What neighbors? Non-living neighbors like the sun, the rain, the snow, the wood, the stones, the sand, or other constructions already built around.
If you live in a colder climate, you’re surrounded by high-slope roofs, so that rain and snow can rapidly fall off the houses. You also saw that people choose materials at hand to build, such as wood and stone.
In hot places, where it rarely rains, houses have flat roofs. You can even sleep on the roof during the night. Houses are made of mudbricks. Their windows are small to protect the interior from overheat.
That’s not true anymore, you’ll say, because people can build now in any shape and with any material. Yes, you can find huge glass cubes on the hot Arabian Peninsula, cubes in which people breathe the cool air generated by the air conditioning devices. The reverse is also true: you can find flat roof houses in the middle of the Alpine forests, where it heavily snows, and be sure that no snowflake drips inside the tightly insulated building.
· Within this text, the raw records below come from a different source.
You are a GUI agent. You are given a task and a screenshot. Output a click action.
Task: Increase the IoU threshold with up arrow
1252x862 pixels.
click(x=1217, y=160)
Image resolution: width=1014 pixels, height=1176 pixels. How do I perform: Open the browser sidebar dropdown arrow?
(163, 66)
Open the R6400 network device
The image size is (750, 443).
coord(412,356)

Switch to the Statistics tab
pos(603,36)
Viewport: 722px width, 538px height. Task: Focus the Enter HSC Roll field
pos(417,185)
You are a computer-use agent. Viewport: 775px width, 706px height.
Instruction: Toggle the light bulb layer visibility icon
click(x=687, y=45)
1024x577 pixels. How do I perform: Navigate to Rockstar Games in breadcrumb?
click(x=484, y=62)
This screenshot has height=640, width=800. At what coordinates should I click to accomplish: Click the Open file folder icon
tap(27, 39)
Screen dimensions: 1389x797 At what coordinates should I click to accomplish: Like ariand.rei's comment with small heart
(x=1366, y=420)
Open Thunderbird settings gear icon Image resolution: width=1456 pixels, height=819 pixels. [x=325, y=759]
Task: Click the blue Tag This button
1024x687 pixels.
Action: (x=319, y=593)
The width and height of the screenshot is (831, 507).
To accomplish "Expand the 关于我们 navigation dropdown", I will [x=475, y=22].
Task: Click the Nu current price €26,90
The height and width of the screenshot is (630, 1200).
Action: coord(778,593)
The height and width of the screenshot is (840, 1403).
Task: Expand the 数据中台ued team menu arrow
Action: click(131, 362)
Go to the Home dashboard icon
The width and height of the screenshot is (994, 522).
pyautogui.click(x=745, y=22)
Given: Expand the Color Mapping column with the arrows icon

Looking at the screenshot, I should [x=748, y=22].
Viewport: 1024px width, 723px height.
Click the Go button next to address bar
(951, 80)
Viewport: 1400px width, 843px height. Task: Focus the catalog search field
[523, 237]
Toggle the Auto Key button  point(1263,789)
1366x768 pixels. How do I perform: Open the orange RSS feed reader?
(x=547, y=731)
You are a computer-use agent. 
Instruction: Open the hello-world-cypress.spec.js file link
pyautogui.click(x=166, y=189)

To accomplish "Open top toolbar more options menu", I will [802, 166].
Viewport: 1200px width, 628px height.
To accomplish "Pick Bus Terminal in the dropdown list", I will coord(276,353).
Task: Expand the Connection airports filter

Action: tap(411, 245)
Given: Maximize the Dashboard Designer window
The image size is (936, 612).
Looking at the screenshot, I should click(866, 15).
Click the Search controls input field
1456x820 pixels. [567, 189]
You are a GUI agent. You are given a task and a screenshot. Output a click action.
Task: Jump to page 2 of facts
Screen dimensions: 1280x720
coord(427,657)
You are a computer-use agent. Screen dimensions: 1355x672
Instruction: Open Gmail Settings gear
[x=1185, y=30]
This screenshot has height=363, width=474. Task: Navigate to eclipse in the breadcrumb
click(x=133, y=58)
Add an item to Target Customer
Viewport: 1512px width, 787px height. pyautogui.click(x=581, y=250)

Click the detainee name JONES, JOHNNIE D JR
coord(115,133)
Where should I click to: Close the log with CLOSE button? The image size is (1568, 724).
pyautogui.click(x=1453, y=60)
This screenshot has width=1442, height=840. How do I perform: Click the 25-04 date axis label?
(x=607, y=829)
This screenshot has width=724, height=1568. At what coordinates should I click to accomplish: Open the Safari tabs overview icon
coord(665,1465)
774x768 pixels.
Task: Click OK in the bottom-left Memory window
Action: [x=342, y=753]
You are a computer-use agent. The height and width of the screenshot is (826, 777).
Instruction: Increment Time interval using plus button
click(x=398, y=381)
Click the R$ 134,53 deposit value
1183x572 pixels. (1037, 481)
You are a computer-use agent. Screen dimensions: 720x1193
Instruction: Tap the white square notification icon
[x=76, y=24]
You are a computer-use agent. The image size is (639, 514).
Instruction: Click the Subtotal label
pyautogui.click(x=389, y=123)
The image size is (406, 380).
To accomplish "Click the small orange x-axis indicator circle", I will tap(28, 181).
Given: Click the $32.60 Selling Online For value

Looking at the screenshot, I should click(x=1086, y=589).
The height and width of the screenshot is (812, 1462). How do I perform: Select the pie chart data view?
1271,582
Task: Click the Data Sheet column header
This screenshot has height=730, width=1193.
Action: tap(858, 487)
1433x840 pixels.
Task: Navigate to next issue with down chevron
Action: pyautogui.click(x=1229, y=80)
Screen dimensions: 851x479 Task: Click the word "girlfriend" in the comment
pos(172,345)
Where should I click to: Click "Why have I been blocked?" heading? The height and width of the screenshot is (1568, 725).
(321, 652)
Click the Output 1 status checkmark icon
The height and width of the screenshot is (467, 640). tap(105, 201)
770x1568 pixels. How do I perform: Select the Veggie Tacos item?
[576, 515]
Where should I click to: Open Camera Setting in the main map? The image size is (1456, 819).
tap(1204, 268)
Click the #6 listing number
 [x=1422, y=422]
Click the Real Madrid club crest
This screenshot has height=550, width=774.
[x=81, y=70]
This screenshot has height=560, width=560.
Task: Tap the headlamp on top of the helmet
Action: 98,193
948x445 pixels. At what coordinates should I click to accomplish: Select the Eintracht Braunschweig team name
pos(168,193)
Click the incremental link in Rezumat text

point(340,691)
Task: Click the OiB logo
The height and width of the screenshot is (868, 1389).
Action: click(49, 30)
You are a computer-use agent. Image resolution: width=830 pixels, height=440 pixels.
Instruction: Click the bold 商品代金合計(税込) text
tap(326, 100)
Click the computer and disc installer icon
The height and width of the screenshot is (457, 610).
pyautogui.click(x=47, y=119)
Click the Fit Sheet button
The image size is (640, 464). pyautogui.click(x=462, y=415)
It’s good to have at hand these tools, materials and technology that empower you to build anything anywhere. You can design your building freely. But good architects consider the environment’s constraints inspiring. If you start to build in your room, in your yard, or on the beach, first thing first you clean your site, aren’t you? You want to start on a flat, bare surface. Well, the Japanese architect Tadao Ando didn’t. He found a tree. A mature, beautiful tree, though not a special or protected one. Guess what? He surrounded the tree with curved transparent walls. From the living room you can step out into a small inner yard organized around this tree. This can be a good idea if you live on a very busy street in a very busy city like Tokyo.
Ideally, we all strive to have a perfect start: a new drawing requires a spotless white paper; a new game an empty flat area; a new building a bare site. Yet, this doesn’t happen often, because we live together with other people who organize their place in their way, with their objects. If you have brothers or sisters you know better how this works (or doesn’t work). Your space is delimited by your siblings. You need to take into account both your way and their way of occupying the room corner. Finding a space to play or to build not by flattening but by negotiating changes in an already-built-space is adaptability.
The same holds true in the city. Dictators smash old buildings to make room for new ones. Their opponents cherish the ancestors’ work and build in the extra space. (There is always unused space in the city).
When you go out, take a piece of paper and some good glasses (just kidding about glasses). Look closely at the street. Are there old or new buildings? Count them. Draw the street (2 parallel vertical lines in the middle of the paper); draw a square for each house on the right side; check it if it’s old; do the same for the left side; how does your street look like: older or newer?; is there any place (even on the top of other building) where you could insert a construction without demolishing or disturbing the others? Draw it!